**DESCRIPTION OF THE TASK:** For each line below that contains the word "text", make a copy.
RECORDED DATA Start Marker
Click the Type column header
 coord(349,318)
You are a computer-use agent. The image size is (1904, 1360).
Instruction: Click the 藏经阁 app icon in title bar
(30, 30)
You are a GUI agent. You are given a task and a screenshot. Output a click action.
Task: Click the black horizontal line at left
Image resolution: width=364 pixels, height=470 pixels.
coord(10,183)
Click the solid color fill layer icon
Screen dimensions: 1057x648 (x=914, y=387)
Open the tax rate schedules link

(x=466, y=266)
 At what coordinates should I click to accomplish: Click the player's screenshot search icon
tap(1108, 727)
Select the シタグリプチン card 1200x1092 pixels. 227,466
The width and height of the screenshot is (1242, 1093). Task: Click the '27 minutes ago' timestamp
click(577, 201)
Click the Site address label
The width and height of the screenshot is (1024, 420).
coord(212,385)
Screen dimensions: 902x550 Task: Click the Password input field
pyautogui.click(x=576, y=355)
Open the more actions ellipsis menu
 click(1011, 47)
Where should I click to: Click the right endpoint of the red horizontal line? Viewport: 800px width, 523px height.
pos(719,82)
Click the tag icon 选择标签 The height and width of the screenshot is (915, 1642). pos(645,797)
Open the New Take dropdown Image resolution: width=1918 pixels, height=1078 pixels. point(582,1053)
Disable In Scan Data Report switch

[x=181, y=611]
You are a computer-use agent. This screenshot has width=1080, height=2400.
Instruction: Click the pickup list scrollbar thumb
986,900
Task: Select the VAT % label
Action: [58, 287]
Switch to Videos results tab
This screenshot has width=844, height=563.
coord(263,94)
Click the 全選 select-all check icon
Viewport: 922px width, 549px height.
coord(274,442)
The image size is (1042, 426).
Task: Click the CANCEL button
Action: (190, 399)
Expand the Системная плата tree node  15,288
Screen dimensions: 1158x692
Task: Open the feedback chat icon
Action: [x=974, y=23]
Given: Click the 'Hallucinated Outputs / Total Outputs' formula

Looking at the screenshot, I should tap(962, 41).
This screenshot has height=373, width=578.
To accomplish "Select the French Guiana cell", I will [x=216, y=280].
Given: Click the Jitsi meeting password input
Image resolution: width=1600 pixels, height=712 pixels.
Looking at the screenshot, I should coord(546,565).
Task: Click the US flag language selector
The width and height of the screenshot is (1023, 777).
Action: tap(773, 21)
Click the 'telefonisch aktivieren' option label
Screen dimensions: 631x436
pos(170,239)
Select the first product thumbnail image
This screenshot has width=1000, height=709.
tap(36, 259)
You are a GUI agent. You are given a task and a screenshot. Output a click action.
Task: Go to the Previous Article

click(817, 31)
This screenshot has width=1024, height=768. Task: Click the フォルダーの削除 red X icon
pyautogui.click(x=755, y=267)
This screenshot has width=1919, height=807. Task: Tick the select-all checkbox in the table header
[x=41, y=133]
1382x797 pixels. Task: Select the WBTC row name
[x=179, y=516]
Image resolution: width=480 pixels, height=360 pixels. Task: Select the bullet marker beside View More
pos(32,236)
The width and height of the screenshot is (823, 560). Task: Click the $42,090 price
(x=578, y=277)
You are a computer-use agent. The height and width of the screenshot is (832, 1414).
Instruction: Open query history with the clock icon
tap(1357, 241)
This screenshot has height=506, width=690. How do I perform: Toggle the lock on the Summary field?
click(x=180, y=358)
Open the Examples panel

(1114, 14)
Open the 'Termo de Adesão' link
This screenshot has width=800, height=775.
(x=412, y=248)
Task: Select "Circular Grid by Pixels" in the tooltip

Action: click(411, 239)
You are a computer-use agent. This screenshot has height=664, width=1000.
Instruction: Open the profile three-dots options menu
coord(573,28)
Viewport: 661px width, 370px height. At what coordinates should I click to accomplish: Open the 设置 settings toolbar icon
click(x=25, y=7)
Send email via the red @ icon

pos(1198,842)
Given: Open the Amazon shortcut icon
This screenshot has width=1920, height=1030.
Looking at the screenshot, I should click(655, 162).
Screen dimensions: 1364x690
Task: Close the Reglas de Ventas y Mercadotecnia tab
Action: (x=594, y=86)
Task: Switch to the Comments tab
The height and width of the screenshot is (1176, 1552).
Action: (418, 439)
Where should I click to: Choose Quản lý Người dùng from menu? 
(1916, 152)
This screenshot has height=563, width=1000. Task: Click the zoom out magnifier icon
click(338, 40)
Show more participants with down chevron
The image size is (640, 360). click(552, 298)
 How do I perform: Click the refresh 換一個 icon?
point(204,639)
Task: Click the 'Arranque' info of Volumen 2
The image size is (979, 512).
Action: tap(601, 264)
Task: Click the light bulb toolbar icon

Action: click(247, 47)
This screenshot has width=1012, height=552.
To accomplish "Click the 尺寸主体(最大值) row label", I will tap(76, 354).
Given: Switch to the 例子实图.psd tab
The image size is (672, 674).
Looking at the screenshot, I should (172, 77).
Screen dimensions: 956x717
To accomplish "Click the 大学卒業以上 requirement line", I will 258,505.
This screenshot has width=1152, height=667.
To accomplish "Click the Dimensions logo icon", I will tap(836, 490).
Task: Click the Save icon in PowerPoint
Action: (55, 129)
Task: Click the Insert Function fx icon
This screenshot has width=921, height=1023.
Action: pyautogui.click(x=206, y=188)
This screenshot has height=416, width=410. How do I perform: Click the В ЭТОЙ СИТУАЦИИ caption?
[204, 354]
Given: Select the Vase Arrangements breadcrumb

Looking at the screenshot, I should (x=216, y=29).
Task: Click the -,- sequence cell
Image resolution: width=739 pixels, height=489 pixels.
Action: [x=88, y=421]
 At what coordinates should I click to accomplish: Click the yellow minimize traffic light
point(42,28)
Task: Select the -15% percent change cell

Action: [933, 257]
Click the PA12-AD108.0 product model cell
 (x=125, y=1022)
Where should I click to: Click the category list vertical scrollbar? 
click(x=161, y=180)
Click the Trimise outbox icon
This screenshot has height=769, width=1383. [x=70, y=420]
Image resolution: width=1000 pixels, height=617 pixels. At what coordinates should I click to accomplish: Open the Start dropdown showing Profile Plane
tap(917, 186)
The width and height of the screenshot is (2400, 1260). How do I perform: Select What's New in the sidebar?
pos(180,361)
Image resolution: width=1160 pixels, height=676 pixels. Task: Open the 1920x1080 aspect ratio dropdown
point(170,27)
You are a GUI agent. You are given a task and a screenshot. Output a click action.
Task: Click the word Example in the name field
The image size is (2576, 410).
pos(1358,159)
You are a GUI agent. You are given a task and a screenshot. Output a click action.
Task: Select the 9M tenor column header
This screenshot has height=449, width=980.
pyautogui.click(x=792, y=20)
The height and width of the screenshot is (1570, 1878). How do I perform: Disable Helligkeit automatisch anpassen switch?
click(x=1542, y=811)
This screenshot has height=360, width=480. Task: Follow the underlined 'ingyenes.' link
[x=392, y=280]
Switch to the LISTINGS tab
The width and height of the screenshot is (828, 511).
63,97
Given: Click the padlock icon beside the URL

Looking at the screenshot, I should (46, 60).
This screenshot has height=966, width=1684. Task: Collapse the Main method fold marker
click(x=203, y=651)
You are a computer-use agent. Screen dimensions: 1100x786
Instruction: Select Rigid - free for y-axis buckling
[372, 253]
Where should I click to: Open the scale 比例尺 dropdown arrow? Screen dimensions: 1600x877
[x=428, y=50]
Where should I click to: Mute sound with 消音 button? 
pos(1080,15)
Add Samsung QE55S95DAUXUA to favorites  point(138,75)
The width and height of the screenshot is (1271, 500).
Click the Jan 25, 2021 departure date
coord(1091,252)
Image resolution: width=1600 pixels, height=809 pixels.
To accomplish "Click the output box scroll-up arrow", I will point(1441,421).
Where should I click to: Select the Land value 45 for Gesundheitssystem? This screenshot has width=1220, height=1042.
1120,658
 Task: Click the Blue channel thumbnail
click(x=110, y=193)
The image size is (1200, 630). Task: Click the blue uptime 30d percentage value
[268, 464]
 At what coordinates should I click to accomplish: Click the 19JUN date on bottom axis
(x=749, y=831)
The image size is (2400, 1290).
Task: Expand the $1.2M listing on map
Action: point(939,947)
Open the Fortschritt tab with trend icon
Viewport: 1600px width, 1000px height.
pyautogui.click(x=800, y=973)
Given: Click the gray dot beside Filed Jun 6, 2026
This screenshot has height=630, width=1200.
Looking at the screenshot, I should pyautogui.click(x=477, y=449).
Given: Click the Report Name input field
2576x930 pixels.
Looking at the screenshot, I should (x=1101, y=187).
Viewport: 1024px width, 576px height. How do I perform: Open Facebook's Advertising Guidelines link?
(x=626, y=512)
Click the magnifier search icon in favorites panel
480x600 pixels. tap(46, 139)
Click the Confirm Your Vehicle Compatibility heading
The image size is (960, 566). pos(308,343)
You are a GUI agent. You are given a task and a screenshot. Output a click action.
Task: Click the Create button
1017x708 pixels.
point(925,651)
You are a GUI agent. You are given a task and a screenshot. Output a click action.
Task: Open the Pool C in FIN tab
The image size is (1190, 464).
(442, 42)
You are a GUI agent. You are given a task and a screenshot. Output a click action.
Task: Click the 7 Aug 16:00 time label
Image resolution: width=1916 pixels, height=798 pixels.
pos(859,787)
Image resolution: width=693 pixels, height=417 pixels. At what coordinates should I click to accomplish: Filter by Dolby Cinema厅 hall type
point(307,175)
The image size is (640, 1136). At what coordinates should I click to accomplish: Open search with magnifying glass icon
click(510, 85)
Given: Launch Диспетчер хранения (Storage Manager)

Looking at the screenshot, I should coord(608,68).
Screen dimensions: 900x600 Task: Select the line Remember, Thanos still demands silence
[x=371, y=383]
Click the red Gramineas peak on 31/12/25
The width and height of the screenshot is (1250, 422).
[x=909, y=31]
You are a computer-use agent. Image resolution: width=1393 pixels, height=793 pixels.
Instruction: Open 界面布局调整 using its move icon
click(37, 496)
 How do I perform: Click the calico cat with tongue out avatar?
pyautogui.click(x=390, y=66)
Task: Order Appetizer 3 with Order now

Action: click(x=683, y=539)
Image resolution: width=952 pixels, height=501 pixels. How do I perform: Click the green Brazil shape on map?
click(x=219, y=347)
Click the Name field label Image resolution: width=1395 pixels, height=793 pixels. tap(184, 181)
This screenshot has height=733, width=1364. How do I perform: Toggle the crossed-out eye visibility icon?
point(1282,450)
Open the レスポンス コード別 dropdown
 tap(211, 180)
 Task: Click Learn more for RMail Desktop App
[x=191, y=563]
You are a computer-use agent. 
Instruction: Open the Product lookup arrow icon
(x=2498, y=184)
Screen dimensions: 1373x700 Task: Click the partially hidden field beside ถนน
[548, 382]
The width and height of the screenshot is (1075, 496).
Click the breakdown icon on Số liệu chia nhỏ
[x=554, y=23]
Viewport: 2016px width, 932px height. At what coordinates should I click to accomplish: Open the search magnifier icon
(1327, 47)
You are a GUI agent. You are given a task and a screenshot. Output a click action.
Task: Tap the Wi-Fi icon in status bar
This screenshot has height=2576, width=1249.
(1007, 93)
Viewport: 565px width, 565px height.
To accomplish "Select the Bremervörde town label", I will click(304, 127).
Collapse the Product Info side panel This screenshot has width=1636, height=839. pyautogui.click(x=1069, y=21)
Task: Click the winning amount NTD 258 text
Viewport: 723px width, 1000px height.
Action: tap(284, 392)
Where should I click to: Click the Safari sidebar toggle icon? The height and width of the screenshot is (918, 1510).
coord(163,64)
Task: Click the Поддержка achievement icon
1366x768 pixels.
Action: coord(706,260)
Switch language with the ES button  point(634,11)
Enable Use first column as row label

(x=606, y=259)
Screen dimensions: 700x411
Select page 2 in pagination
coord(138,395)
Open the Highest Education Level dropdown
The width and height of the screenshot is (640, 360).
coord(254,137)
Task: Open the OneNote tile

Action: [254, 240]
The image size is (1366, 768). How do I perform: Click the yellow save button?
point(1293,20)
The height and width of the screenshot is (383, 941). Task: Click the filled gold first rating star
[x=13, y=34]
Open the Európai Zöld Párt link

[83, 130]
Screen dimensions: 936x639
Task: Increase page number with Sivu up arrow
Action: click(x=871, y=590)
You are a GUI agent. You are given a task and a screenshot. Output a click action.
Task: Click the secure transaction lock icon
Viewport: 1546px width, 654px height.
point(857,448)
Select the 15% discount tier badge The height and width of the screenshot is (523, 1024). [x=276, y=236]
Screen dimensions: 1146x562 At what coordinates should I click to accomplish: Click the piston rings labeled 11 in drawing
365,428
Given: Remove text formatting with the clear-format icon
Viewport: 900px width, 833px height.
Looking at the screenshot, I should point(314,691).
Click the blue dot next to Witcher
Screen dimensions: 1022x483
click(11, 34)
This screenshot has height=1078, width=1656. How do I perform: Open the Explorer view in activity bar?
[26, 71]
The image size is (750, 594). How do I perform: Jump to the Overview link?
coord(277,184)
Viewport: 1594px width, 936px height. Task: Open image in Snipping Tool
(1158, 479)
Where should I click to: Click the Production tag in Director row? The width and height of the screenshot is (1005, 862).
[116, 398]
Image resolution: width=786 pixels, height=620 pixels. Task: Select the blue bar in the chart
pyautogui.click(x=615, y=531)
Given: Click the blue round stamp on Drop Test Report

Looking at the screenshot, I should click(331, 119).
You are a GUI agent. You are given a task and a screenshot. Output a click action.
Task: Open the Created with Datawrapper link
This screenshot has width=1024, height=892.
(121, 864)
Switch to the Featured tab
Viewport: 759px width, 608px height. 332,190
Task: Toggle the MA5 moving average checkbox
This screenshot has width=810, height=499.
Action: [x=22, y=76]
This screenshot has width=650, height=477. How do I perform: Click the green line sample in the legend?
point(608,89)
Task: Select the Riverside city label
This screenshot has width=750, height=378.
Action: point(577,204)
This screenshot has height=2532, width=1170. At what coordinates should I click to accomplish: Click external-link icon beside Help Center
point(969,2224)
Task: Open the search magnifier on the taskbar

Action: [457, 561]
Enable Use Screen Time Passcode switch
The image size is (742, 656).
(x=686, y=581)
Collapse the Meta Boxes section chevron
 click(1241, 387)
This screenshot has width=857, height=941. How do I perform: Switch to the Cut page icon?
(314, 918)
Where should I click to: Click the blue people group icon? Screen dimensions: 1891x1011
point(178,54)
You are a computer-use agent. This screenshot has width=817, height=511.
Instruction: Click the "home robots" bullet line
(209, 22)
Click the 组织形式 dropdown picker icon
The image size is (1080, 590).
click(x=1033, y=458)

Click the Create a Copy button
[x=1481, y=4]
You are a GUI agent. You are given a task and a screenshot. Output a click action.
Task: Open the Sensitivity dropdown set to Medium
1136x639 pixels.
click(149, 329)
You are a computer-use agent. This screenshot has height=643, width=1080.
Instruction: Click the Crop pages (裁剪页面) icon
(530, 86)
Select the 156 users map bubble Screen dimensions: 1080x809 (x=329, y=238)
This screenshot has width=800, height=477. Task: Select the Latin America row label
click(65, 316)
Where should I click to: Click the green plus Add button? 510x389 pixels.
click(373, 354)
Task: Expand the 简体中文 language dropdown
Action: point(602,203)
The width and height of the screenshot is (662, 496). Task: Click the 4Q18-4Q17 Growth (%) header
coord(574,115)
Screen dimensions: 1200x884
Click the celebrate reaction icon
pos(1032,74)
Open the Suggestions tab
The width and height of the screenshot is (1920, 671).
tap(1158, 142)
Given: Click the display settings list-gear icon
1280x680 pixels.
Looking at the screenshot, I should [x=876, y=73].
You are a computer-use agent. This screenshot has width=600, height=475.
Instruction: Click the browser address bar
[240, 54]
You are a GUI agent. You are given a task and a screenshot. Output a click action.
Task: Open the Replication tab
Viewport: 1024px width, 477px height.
RECORDED DATA End Marker
**RESULT:**
Task: Click the winning amount NTD 258 text
Given: Remove text formatting with the clear-format icon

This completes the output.